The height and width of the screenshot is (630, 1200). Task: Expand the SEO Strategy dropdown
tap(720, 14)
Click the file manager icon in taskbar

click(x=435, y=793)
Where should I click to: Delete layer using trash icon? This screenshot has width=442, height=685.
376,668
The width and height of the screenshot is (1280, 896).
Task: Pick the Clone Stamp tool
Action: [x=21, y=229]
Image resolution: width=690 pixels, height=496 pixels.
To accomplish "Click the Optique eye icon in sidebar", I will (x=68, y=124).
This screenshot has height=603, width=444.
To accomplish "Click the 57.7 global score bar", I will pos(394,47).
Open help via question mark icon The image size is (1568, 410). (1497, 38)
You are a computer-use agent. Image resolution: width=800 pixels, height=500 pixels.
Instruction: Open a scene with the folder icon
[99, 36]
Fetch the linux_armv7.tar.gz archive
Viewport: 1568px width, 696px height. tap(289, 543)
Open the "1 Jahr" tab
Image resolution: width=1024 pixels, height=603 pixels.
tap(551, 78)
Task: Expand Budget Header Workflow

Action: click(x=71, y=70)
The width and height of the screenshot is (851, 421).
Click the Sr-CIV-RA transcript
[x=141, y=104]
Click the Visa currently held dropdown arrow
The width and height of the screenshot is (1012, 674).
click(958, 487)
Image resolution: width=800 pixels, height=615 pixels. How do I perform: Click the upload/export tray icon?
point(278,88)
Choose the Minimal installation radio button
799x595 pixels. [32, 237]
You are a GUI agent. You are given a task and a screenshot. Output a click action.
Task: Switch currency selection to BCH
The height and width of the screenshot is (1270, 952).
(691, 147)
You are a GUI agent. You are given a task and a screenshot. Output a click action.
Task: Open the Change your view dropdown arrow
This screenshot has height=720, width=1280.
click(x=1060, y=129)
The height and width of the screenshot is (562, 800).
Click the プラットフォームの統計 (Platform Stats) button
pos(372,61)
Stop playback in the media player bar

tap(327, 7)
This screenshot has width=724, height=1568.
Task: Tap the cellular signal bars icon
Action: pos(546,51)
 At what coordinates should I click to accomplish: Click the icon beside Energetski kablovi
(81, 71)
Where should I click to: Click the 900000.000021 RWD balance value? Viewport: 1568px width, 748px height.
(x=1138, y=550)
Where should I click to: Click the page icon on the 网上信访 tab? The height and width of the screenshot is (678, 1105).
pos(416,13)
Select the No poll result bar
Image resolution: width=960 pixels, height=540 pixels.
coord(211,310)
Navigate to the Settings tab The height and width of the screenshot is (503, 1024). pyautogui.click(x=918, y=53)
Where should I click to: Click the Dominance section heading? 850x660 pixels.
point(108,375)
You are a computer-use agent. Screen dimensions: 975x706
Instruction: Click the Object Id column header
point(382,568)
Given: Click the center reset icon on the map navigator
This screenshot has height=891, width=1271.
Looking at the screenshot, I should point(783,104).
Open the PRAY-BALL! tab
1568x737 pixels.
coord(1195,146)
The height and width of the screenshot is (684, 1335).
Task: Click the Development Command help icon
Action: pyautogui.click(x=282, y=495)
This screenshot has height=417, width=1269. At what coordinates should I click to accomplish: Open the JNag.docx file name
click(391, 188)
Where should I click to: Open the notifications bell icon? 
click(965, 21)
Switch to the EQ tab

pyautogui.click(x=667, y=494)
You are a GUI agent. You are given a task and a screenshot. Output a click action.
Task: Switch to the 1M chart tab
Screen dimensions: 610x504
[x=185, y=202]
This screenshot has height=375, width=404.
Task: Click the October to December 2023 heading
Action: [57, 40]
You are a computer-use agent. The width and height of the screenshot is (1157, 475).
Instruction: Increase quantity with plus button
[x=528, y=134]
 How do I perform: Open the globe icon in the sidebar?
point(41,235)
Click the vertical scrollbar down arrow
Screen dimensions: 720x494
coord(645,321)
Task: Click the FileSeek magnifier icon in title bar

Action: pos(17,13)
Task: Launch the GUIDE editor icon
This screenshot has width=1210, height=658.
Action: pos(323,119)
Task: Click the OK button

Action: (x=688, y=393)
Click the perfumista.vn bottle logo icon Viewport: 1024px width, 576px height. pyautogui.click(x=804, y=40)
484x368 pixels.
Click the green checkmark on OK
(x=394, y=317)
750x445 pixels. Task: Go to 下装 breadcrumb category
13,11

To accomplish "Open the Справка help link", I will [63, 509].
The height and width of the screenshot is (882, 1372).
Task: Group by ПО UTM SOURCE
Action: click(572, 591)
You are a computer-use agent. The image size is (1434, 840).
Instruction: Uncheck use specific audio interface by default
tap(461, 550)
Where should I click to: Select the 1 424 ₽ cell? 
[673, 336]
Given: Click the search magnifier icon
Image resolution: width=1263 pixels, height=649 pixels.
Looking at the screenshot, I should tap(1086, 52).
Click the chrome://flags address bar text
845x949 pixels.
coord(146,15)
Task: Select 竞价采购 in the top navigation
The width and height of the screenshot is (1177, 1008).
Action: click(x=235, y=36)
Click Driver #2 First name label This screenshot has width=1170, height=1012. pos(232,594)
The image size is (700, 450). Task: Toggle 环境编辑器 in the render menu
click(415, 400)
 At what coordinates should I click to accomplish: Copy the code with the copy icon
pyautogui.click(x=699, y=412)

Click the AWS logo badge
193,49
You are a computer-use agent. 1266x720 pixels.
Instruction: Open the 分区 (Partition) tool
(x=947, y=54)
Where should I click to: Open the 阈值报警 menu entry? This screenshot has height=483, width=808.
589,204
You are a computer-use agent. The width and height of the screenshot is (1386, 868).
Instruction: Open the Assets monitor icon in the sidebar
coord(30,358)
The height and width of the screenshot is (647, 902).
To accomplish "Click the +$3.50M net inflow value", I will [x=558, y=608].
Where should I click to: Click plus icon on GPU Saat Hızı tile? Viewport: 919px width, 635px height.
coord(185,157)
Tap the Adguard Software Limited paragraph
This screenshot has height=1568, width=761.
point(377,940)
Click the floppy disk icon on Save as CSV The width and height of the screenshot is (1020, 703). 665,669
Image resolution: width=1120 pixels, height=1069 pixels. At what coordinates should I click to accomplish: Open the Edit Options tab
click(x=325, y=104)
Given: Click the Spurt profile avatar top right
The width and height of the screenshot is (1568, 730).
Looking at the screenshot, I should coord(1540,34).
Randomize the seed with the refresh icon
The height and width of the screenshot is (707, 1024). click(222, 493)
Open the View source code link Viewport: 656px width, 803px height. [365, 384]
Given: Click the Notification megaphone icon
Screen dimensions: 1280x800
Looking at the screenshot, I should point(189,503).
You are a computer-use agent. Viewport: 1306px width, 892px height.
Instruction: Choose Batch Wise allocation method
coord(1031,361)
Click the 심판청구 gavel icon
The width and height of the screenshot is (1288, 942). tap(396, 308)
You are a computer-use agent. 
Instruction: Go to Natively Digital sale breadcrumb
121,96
*-*-*
Assigned task ->
Exactly how many lines in the material above mention the word "agent"? Give the number and nothing besides.

Answer box ->
11